Saved data entries:
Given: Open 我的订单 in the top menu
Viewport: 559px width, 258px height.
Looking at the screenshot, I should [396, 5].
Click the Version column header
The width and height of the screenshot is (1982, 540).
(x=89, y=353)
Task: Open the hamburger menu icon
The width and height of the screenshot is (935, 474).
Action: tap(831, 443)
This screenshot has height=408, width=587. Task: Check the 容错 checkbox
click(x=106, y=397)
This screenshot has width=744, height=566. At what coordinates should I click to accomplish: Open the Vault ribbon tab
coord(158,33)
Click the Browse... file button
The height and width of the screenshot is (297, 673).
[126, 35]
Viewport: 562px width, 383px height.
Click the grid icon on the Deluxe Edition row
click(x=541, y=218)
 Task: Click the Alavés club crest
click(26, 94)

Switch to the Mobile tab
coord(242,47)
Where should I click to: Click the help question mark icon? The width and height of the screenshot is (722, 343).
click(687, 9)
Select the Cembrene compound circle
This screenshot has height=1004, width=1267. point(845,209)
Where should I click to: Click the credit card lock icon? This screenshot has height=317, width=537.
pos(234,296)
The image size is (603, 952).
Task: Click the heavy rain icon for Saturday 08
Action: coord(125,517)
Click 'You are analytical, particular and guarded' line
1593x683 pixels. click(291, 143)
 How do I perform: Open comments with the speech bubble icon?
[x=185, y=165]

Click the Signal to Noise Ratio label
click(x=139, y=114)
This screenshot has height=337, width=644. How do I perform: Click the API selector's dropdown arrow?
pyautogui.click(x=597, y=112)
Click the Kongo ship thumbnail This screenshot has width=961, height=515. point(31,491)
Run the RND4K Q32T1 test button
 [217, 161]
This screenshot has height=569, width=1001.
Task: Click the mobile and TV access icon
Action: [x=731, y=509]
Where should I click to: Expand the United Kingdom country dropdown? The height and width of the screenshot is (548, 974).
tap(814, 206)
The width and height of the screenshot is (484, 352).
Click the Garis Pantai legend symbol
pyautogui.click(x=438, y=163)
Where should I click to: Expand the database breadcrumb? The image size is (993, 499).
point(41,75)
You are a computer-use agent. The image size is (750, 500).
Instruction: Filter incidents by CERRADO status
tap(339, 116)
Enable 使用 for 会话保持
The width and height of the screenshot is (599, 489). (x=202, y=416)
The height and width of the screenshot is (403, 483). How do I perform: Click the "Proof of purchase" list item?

Task objective:
Lines from the one holding "The width and height of the screenshot is (484, 352)." to the last line of the records: return these exactly, and only these.

Result:
The width and height of the screenshot is (484, 352).
Click the Garis Pantai legend symbol
pyautogui.click(x=438, y=163)
Where should I click to: Expand the database breadcrumb? The image size is (993, 499).
point(41,75)
You are a computer-use agent. The image size is (750, 500).
Instruction: Filter incidents by CERRADO status
tap(339, 116)
Enable 使用 for 会话保持
The width and height of the screenshot is (599, 489). (x=202, y=416)
The height and width of the screenshot is (403, 483). How do I perform: Click the "Proof of purchase" list item?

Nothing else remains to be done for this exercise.